But Trevino could never resist the temptation of tournament golf. Not even a bolt of lightning could keep him off the tour for more than a few weeks. While playing the Western Open in June 1975, Trevino, Jerry Heard, and Bobby Nichols were struck by lightning during a rain delay on the thirteenth green at Butler National Golf Club. Trevino had persuaded his friends to wait out the storm.
He suffered a serious back injury that would last for years. Fluid in his spine dissolved from the electrocution, leaving little lubrication between the disks in his vertebrae. Still, Trevino left the hospital early and within two weeks he was at Carnoustie, playing the British Open; he tied for fortieth. By November, he returned to top form and won the Mexican Open. The lightning had sapped some of his strength and endurance, but Trevino’s generosity never waned. He donated his $8,000 winner’s check to “my good friend Father Wasson, who has an orphans’ home in Cuernavaca.”
Trevino won one official PGA event per year for the next four seasons, and finished fourth in the 1977 British Open at Turnberry. In 1980, he won a record-tying fifth Vardon Trophy: If being struck by lightning wasn’t going to force his retirement, neither was turning forty.

Supplied records:
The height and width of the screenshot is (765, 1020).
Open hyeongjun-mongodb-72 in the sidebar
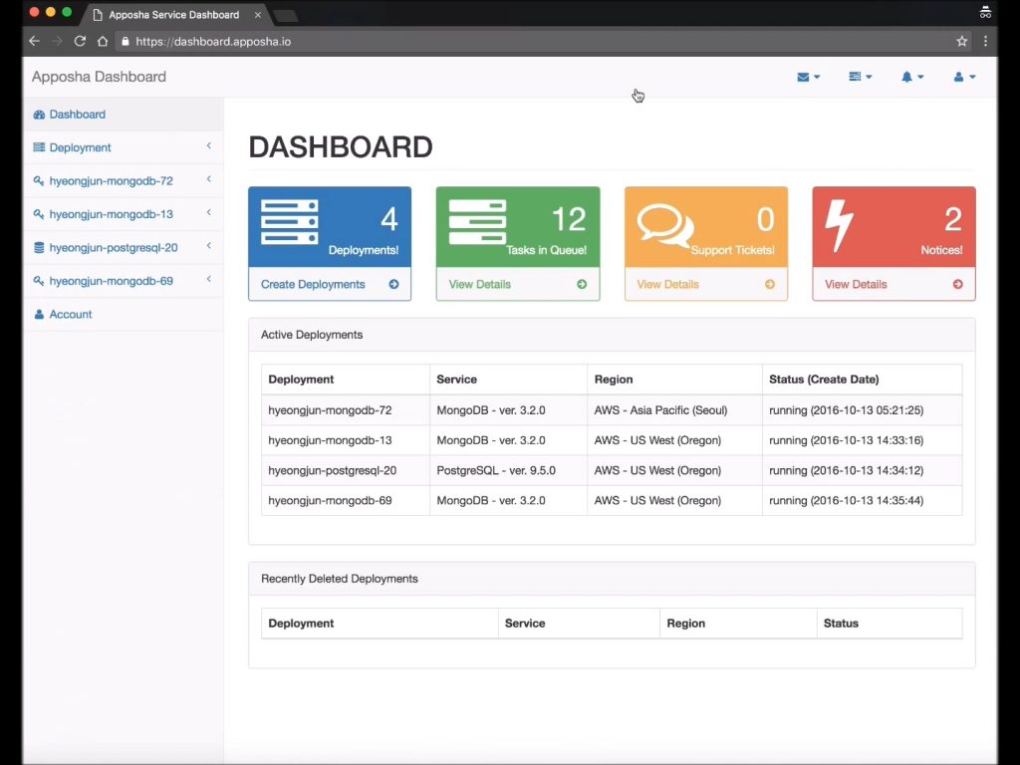(112, 181)
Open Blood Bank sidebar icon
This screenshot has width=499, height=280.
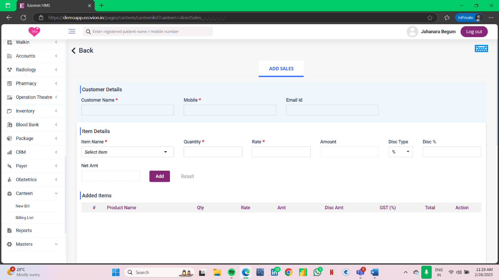10,125
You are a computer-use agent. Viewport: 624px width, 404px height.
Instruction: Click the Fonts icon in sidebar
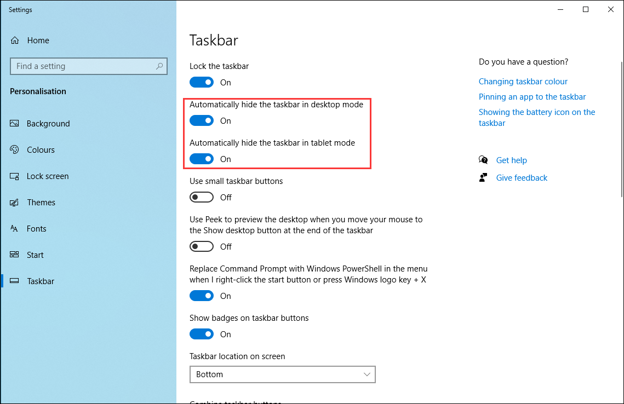pos(15,229)
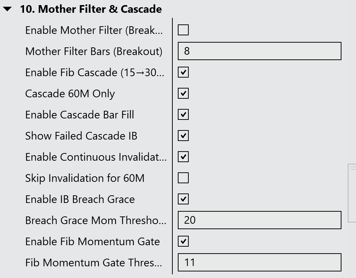Toggle Enable Cascade Bar Fill checkbox

pos(183,114)
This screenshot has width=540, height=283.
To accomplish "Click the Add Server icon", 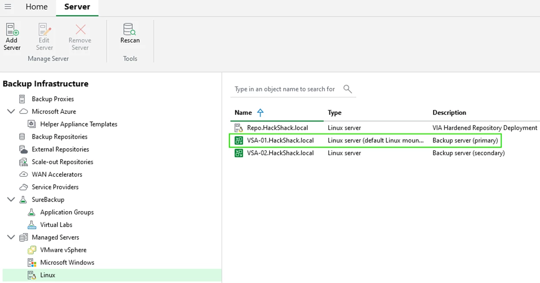I will point(12,30).
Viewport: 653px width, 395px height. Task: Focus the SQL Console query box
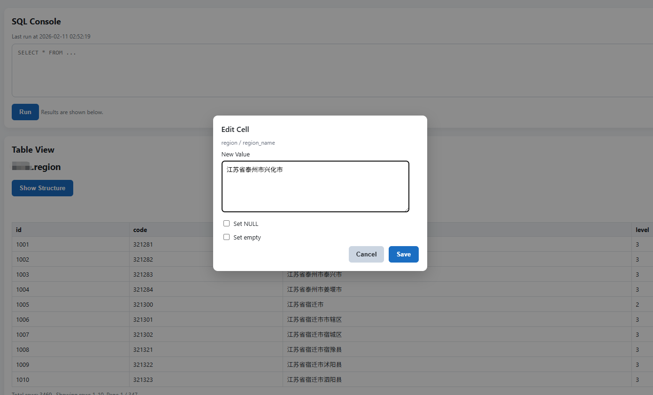point(329,70)
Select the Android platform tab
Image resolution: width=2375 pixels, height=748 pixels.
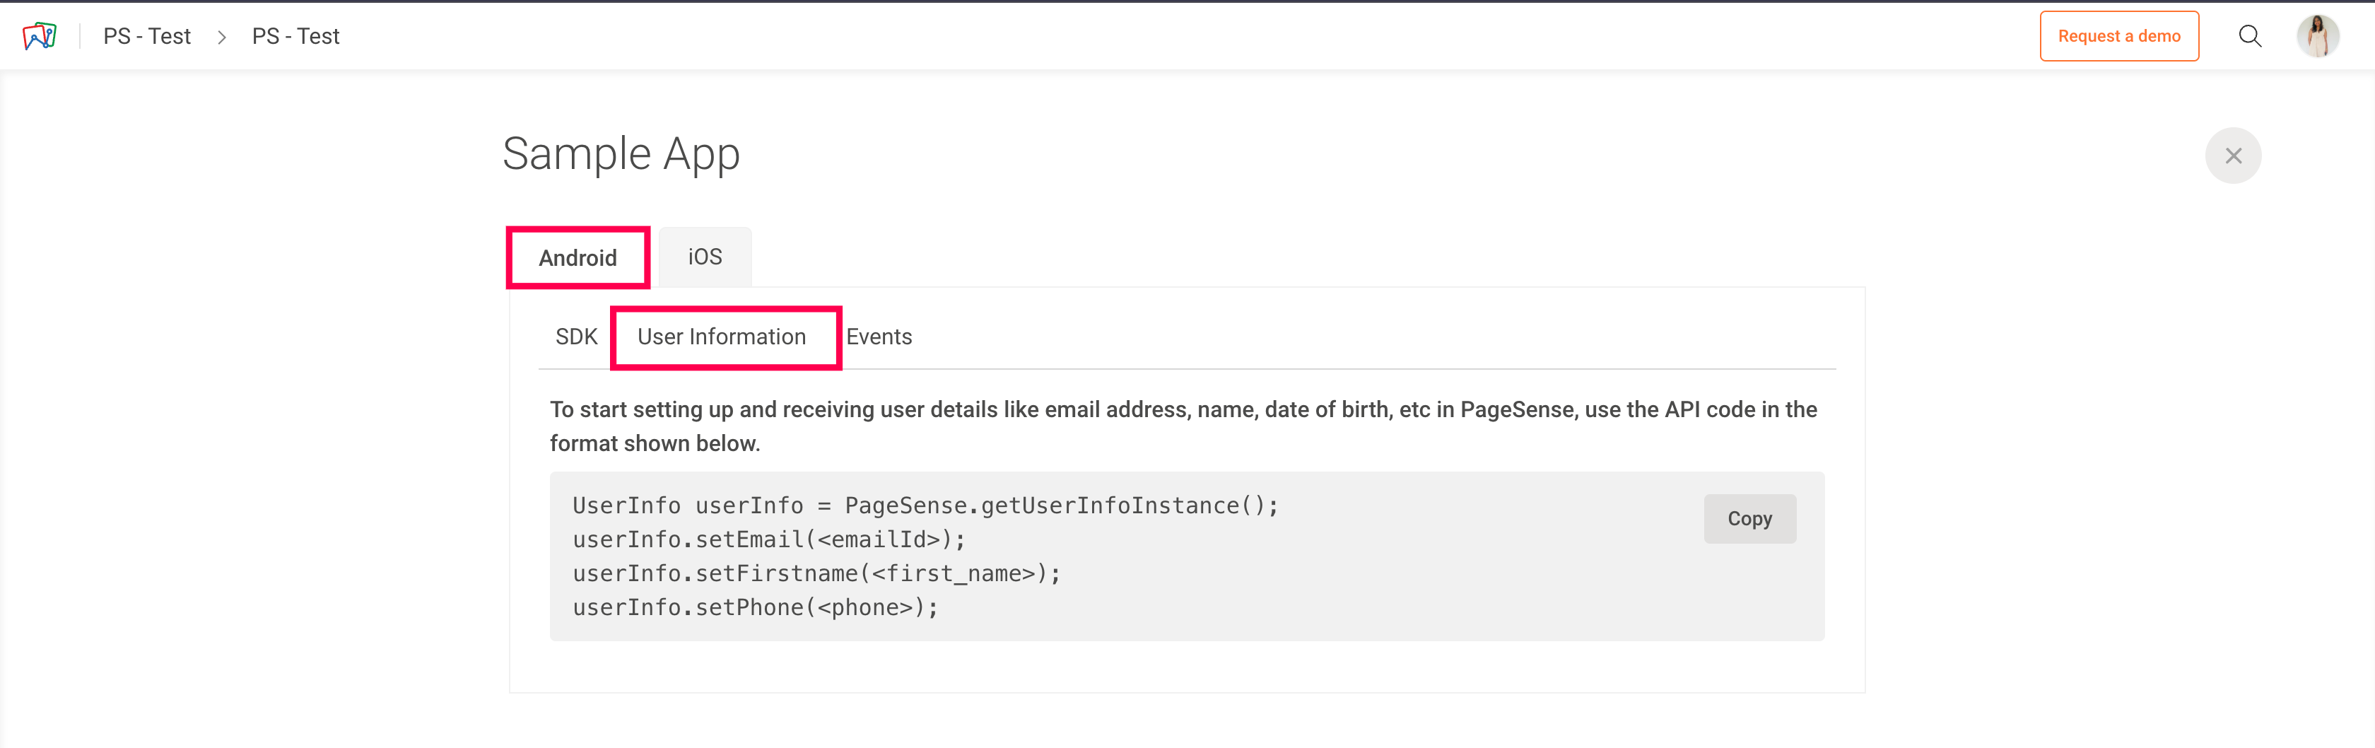coord(577,257)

Problem description:
Copy the Trevino passage starting with "Trevino won one" and going on through "was turning forty.", swapping "Vardon Trophy" for "scoring title".

Answer box:
Trevino won one official PGA event per year for the next four seasons, and finished fourth in the 1977 British Open at Turnberry. In 1980, he won a record-tying fifth scoring title: If being struck by lightning wasn’t going to force his retirement, neither was turning forty.